Assignment:
Transcribe, exactly and in full, every record shown below, while omitting its images.

---

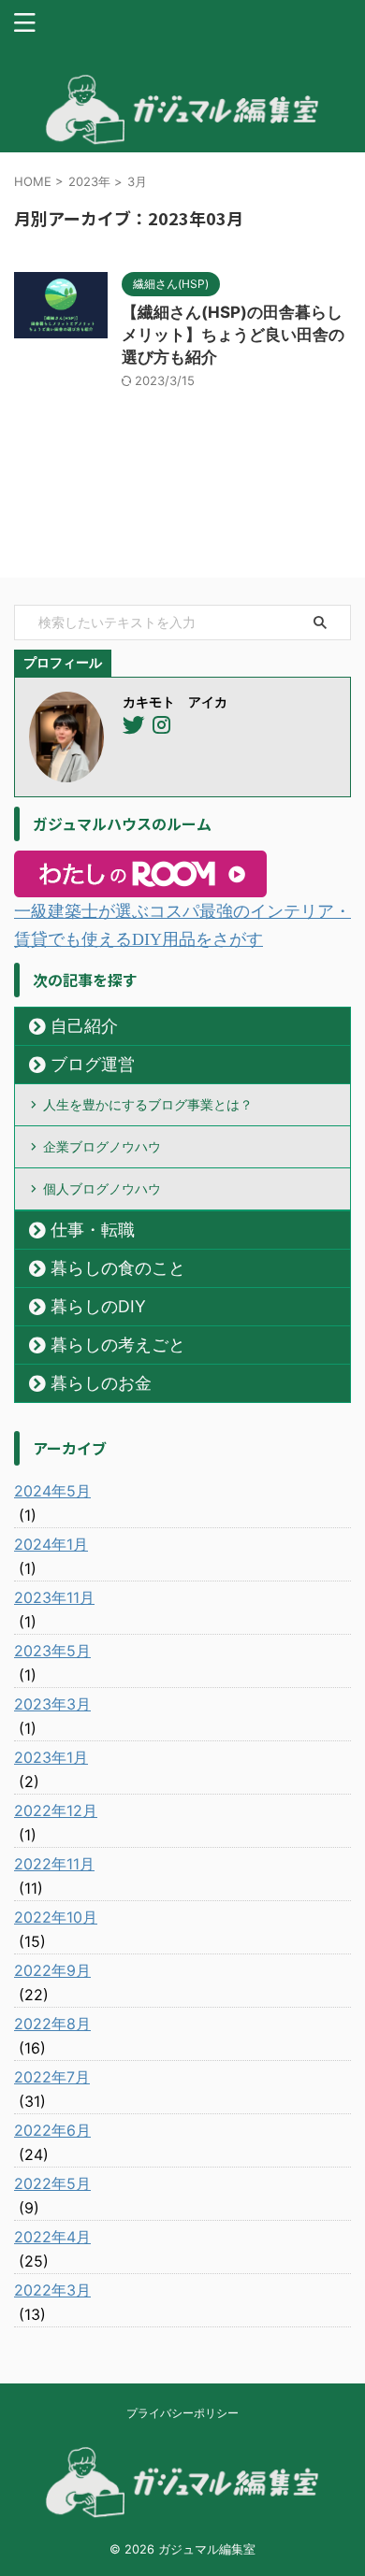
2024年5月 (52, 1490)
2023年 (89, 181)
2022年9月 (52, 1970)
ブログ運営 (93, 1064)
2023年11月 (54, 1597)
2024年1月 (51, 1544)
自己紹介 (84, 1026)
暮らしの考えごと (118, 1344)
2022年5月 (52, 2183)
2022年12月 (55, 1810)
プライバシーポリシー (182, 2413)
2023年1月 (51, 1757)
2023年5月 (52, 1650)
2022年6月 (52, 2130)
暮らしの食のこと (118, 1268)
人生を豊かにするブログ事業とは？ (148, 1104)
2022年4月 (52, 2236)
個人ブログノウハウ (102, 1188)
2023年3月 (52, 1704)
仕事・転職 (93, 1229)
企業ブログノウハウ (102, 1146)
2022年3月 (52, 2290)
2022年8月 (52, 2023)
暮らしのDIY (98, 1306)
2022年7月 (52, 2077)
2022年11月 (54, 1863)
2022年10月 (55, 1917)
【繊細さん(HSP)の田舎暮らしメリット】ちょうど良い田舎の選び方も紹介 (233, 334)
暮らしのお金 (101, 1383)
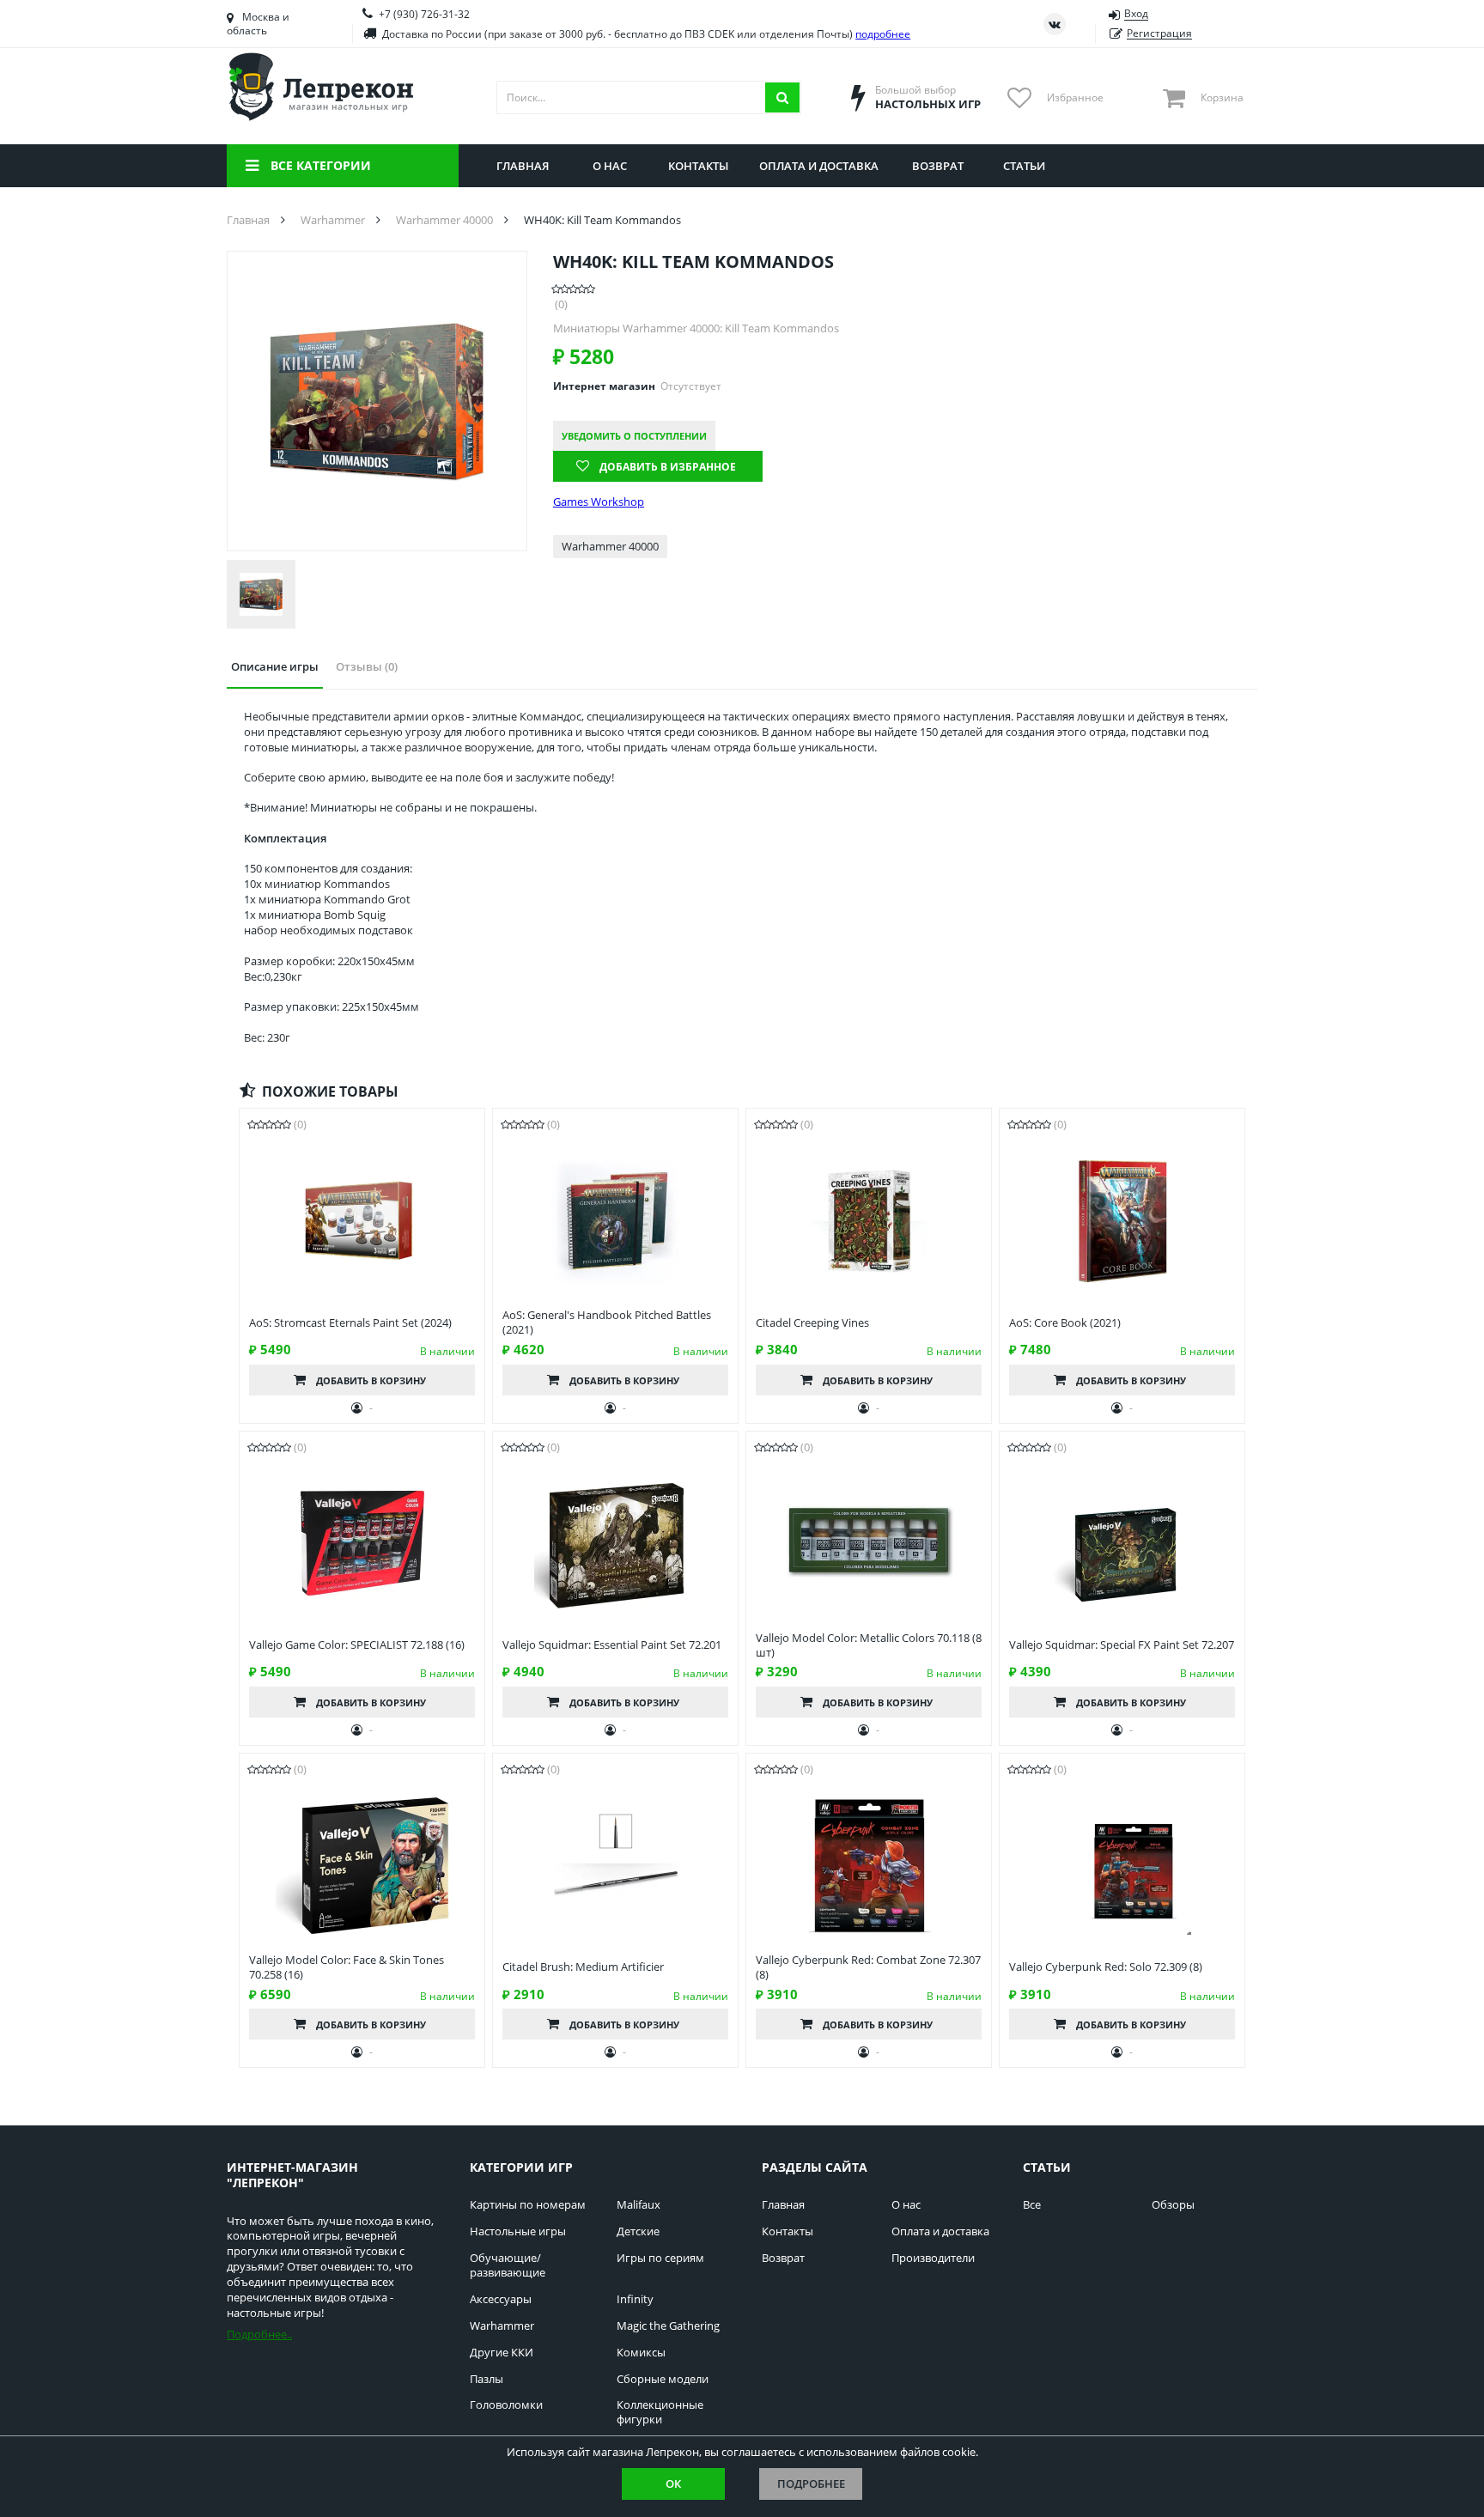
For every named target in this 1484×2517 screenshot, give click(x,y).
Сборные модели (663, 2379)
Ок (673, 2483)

---

Task solution:
2024年5月 (52, 1490)
2023年 (89, 181)
2022年9月 (52, 1970)
ブログ運営 (93, 1064)
2023年11月 (54, 1597)
2024年1月 (51, 1544)
自己紹介 (84, 1026)
暮らしの考えごと (118, 1344)
2022年5月 (52, 2183)
2022年12月 (55, 1810)
プライバシーポリシー (182, 2413)
2023年1月 (51, 1757)
2023年5月 (52, 1650)
2022年6月 (52, 2130)
暮らしの食のこと (118, 1268)
人生を豊かにするブログ事業とは？ (148, 1104)
2022年4月 (52, 2236)
個人ブログノウハウ (102, 1188)
2023年3月 (52, 1704)
仕事・転職 (93, 1229)
企業ブログノウハウ (102, 1146)
2022年3月 (52, 2290)
2022年8月 (52, 2023)
暮らしのDIY (98, 1306)
2022年7月 (52, 2077)
2022年11月 (54, 1863)
2022年10月 (55, 1917)
【繊細さん(HSP)の田舎暮らしメリット】ちょうど良い田舎の選び方も紹介 (233, 334)
暮らしのお金 (101, 1383)
For every named target in this 1484×2517 screenshot, give click(x,y).
Сборные модели (663, 2379)
Ок (673, 2483)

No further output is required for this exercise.